__Exercise__
Reproduce all the data exactly, without pictures.

Dataset entries

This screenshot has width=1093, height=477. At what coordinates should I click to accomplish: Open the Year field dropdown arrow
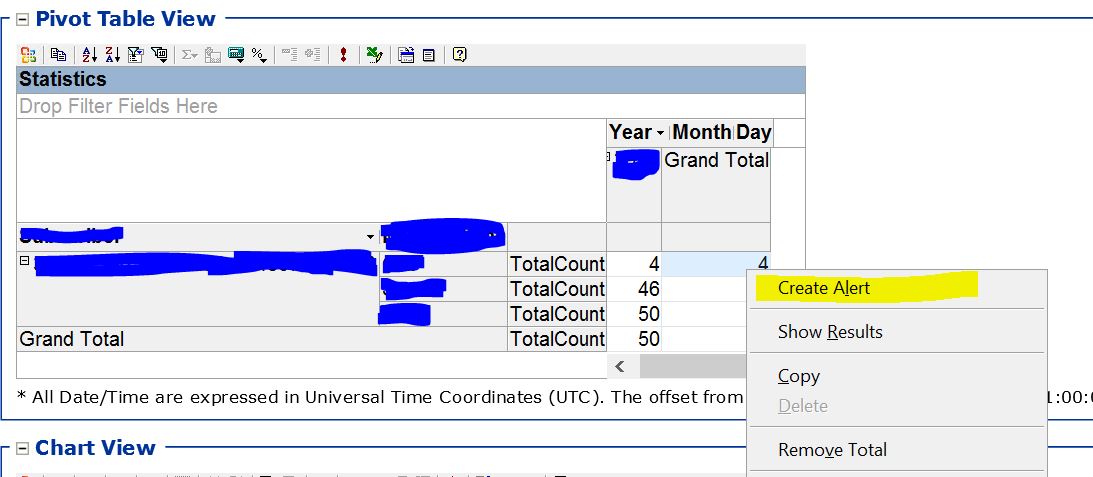661,133
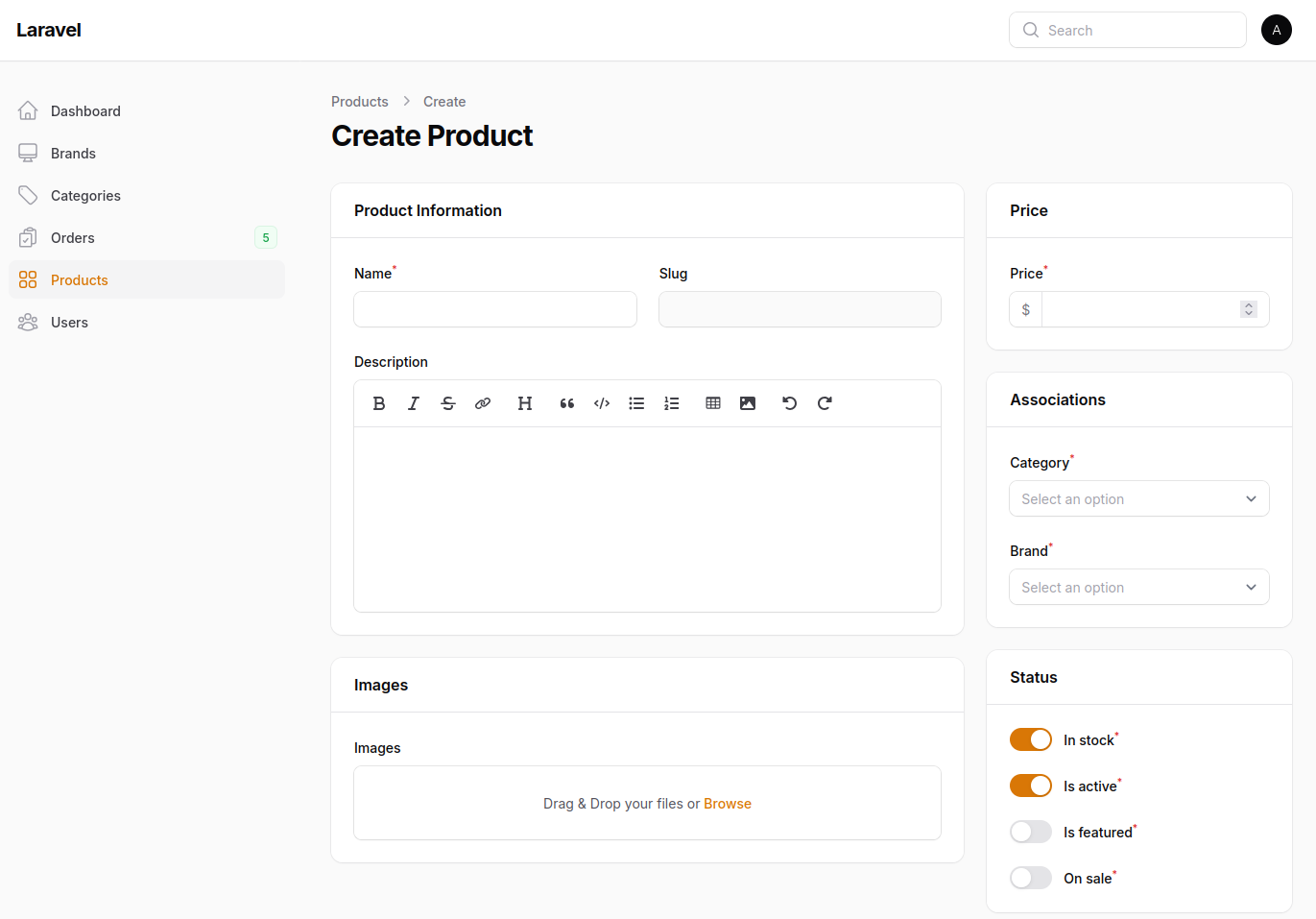Insert a link in the description
This screenshot has width=1316, height=919.
pyautogui.click(x=483, y=403)
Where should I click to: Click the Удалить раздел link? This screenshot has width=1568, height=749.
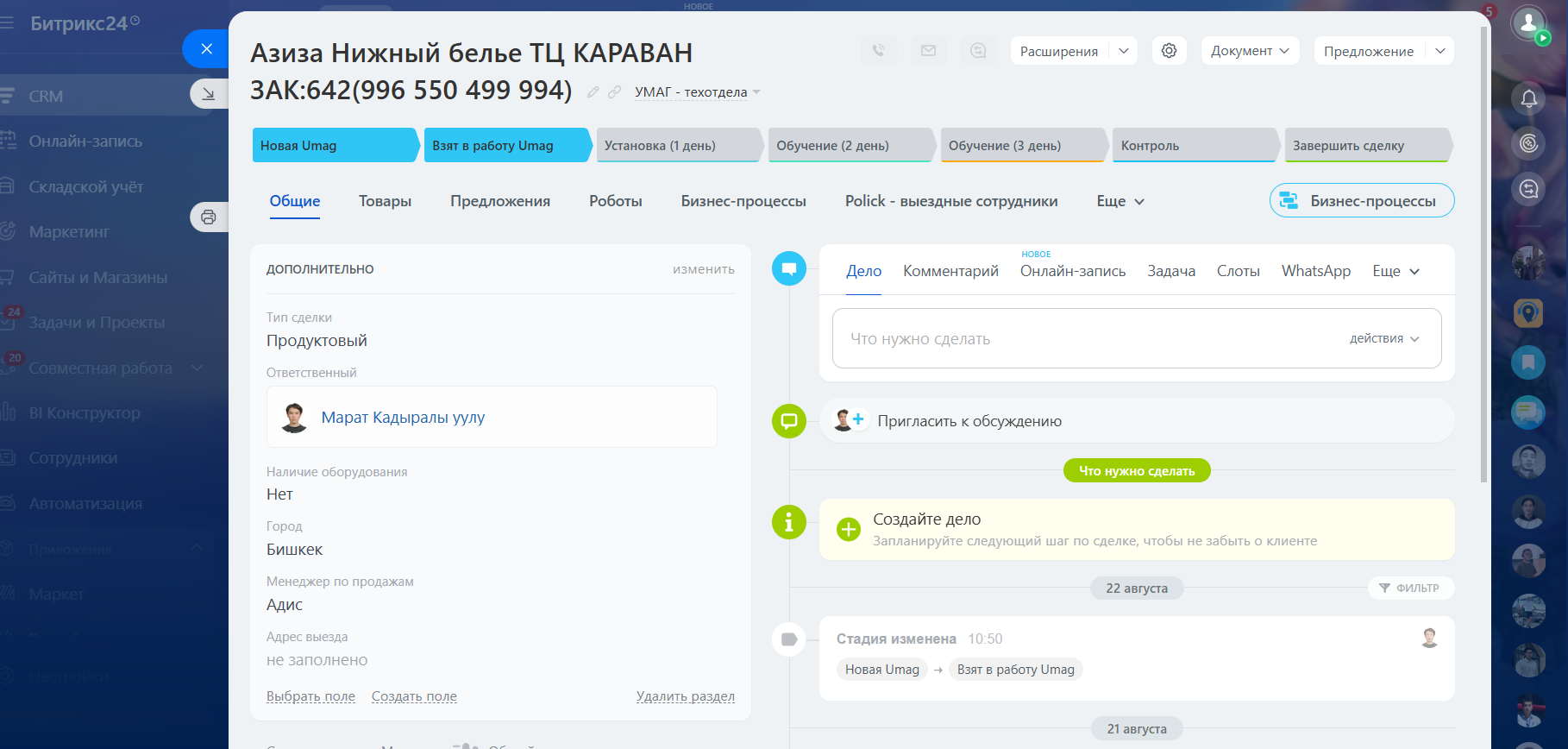(686, 696)
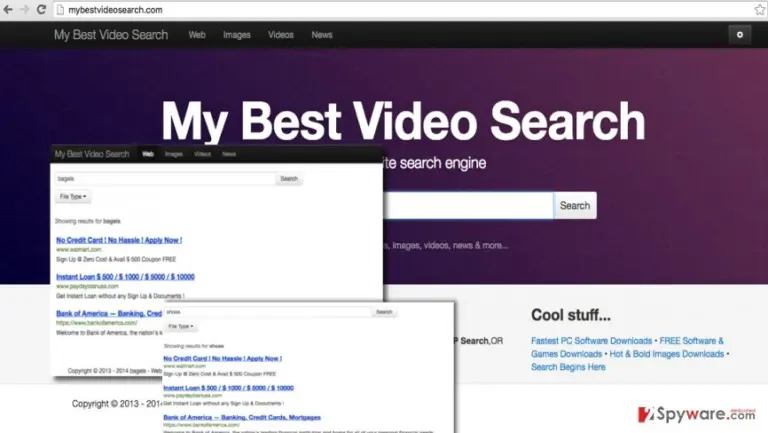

__Response to this exercise__
This screenshot has width=1093, height=477. At what coordinates should I click to accomplish: Open the Year field dropdown arrow
661,133
Insert a link in the description
This screenshot has width=1316, height=919.
pyautogui.click(x=483, y=403)
Where should I click to: Click the Удалить раздел link? This screenshot has width=1568, height=749.
(686, 696)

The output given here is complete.